In today's environment, flying for a regional airline is an unavoidable first step. Pilot-in-command turbine time and FAR Part 121 experience are the bell-ringers for the major airlines, and the only way to acquire this experience is up front in a regional jet for three to six years or more. Starting pay at the regionals is approximately $20,000. After upgrading to an RJ captain in five to seven years, you might see $75,000. Of course, most RJ captains eventually want to jump to a legacy airline--where they are right back at $40,000 as a first officer on a Boeing. Sure, $150,000 annually is possible...with time.

In addition to the downshift in salary, there is the training cost to consider. Today's aspiring regional airline pilot is likely investing $65,000 to $100,000 or more while training at an aviation college, university, or academy. In this academic environment, that aviator is being exposed to a whole bunch of things you might not get at the neighborhood flight school. This is the competition.

So, how to do it?

Develop a very understanding family.
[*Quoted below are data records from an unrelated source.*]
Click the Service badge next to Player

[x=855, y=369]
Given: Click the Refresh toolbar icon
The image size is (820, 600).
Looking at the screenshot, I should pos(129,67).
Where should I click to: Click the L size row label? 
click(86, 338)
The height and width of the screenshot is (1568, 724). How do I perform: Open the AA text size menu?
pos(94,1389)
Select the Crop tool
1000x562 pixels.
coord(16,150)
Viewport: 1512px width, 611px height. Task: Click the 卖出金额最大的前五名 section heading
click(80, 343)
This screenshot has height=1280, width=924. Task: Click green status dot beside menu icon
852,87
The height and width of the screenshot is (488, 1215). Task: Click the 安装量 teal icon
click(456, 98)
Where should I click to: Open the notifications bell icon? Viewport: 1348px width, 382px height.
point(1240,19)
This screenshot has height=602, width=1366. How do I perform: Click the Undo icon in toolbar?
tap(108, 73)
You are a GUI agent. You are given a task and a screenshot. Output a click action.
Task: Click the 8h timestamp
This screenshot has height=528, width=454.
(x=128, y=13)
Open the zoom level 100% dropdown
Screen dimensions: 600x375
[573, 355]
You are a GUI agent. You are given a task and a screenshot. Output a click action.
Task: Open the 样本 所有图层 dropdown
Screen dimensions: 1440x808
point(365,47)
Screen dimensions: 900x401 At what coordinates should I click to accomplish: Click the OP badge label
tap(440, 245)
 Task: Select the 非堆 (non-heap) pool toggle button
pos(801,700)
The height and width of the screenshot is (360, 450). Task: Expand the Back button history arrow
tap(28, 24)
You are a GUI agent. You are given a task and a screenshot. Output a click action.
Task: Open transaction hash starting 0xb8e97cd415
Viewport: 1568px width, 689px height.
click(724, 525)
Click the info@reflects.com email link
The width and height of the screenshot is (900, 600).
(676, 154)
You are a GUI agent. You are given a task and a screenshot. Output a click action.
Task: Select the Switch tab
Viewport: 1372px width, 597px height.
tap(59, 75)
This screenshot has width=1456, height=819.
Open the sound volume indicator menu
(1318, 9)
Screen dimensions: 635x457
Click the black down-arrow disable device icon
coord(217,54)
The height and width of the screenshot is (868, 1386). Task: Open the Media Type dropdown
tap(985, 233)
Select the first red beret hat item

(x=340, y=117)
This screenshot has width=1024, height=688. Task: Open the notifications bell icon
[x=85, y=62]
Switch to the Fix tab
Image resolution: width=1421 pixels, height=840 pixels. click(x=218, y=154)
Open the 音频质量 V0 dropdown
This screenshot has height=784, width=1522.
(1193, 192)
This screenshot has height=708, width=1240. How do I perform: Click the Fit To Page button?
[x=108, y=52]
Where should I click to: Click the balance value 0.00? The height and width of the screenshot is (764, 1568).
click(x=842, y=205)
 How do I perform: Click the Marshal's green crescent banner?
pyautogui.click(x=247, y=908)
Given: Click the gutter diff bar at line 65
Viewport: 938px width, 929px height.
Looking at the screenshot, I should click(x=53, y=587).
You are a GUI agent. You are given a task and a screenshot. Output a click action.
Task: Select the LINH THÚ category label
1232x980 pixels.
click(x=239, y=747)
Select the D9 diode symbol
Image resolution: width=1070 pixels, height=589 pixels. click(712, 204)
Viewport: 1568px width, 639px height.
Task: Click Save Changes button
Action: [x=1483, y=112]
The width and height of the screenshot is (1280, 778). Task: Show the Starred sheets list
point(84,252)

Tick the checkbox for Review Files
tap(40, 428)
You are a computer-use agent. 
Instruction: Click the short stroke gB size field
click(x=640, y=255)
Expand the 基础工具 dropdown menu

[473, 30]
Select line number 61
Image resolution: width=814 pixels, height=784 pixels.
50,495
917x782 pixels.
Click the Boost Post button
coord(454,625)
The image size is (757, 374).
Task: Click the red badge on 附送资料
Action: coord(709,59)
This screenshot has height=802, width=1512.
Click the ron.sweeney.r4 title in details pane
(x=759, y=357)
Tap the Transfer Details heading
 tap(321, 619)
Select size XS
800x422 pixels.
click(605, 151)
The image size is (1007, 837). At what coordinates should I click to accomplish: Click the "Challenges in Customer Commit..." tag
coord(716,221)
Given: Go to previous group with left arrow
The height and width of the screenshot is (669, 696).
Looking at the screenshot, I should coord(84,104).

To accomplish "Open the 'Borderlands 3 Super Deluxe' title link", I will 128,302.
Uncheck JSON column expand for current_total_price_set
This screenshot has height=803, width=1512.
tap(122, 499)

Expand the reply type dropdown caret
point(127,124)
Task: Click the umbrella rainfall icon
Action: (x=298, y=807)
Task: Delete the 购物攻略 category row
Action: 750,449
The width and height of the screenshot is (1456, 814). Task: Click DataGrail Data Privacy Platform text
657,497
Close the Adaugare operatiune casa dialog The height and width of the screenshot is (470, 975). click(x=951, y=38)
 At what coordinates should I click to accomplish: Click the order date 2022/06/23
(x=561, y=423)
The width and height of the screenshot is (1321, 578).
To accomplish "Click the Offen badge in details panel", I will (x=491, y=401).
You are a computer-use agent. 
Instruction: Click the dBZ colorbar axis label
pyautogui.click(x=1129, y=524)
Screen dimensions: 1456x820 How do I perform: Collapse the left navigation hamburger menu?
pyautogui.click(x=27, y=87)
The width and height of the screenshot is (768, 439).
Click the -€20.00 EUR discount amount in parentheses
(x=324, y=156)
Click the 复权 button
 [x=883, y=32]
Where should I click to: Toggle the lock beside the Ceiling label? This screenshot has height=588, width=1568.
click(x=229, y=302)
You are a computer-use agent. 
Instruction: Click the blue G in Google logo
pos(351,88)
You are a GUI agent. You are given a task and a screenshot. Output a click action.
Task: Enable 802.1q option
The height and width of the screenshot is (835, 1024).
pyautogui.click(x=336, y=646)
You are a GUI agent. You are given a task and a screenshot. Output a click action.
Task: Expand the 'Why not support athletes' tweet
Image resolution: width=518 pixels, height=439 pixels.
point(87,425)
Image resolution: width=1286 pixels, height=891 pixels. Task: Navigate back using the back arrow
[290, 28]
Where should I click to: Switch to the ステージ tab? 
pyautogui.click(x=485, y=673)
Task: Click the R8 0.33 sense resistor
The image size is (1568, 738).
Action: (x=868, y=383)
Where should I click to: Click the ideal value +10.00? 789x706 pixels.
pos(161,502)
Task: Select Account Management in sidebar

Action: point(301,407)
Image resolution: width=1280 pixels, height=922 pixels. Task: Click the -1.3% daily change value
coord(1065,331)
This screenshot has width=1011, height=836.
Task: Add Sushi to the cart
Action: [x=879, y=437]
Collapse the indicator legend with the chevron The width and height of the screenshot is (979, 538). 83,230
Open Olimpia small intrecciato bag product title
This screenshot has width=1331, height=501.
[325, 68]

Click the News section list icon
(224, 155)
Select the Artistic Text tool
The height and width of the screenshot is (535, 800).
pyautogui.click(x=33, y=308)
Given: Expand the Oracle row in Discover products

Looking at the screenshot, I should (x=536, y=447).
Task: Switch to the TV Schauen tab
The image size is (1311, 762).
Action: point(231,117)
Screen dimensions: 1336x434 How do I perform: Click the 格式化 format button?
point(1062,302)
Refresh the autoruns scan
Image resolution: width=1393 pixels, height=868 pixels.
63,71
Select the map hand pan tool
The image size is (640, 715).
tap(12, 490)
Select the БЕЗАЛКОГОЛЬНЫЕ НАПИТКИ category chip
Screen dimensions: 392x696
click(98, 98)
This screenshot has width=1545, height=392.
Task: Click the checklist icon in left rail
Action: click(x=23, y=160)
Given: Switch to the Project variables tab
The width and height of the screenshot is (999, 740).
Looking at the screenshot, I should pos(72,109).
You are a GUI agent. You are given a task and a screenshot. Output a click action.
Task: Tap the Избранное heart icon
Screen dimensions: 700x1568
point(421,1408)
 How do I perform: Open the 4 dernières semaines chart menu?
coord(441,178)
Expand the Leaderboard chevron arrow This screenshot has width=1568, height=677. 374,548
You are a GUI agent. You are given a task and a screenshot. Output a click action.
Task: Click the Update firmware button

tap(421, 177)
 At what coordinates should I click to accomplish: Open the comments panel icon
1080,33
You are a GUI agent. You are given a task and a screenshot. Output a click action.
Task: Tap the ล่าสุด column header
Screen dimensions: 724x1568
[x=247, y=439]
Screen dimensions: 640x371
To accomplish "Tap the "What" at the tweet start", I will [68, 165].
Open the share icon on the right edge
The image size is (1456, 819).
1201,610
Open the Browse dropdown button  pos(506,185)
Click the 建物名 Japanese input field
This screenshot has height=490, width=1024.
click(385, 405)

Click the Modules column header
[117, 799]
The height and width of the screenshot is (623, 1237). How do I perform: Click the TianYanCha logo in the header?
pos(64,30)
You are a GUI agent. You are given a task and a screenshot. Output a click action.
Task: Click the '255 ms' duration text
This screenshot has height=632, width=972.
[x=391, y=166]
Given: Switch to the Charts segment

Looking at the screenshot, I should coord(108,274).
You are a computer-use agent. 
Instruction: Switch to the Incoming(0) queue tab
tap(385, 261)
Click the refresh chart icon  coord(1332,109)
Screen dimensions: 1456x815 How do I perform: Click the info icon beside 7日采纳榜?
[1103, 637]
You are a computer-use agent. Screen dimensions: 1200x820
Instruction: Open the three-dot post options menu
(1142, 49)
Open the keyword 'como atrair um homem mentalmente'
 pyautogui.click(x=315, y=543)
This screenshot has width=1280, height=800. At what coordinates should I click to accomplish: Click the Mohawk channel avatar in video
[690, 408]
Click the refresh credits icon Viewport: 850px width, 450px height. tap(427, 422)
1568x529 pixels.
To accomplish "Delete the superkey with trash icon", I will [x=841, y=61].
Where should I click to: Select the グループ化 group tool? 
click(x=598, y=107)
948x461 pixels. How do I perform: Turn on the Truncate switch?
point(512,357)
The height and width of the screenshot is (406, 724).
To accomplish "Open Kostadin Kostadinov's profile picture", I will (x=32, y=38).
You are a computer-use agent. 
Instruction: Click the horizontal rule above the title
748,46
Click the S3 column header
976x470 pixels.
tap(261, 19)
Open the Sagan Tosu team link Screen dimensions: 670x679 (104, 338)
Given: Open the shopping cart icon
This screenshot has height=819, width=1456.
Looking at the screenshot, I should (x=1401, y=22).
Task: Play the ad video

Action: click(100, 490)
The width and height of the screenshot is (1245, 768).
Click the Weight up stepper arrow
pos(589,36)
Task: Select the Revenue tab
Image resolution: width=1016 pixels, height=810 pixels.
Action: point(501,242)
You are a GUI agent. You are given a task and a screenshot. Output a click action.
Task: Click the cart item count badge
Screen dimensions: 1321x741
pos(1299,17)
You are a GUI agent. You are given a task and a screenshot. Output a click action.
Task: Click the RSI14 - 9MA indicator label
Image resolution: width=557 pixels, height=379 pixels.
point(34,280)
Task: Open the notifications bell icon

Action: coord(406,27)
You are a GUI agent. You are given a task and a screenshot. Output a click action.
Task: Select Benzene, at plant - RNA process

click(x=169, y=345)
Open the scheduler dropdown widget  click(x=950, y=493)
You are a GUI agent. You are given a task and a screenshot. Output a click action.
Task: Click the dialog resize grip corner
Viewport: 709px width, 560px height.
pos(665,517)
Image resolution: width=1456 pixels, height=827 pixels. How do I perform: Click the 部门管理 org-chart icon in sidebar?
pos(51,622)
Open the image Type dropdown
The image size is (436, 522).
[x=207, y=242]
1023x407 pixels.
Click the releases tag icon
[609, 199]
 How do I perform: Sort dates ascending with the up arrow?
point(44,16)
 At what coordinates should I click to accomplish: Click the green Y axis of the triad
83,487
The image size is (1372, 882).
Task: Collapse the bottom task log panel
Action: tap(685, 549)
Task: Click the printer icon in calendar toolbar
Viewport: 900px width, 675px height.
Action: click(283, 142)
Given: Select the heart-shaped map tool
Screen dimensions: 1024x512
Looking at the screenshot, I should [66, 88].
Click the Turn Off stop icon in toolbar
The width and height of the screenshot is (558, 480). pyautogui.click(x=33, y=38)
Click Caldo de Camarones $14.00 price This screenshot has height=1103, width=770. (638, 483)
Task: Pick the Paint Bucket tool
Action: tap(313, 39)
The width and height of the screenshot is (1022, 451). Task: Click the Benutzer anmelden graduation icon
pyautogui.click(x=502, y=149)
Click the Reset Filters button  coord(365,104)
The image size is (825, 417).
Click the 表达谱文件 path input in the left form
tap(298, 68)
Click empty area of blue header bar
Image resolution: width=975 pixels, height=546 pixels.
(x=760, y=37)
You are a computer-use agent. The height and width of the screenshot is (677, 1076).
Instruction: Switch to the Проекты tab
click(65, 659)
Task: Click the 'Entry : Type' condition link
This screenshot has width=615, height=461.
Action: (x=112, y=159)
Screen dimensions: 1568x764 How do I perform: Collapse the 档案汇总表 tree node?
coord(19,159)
Your spouse might need to carry the financial weight while you press on with your dream.

Develop a second source of income to float the family.

Develop a business that can be run by quality management in your absence, like a restaurant, clinic, or law practice.

Have a military or company pension? That could be the lifesaver.

If you're earning a middle-class salary, the financial challenges are formidable. And this could be the very reason why there is a pilot shortage today. Few rational thinkers want to invest big dollars for small pay up front, along with the grind of airline life. But it's hard to put a price on the thrill that comes with strapping on a flying machine.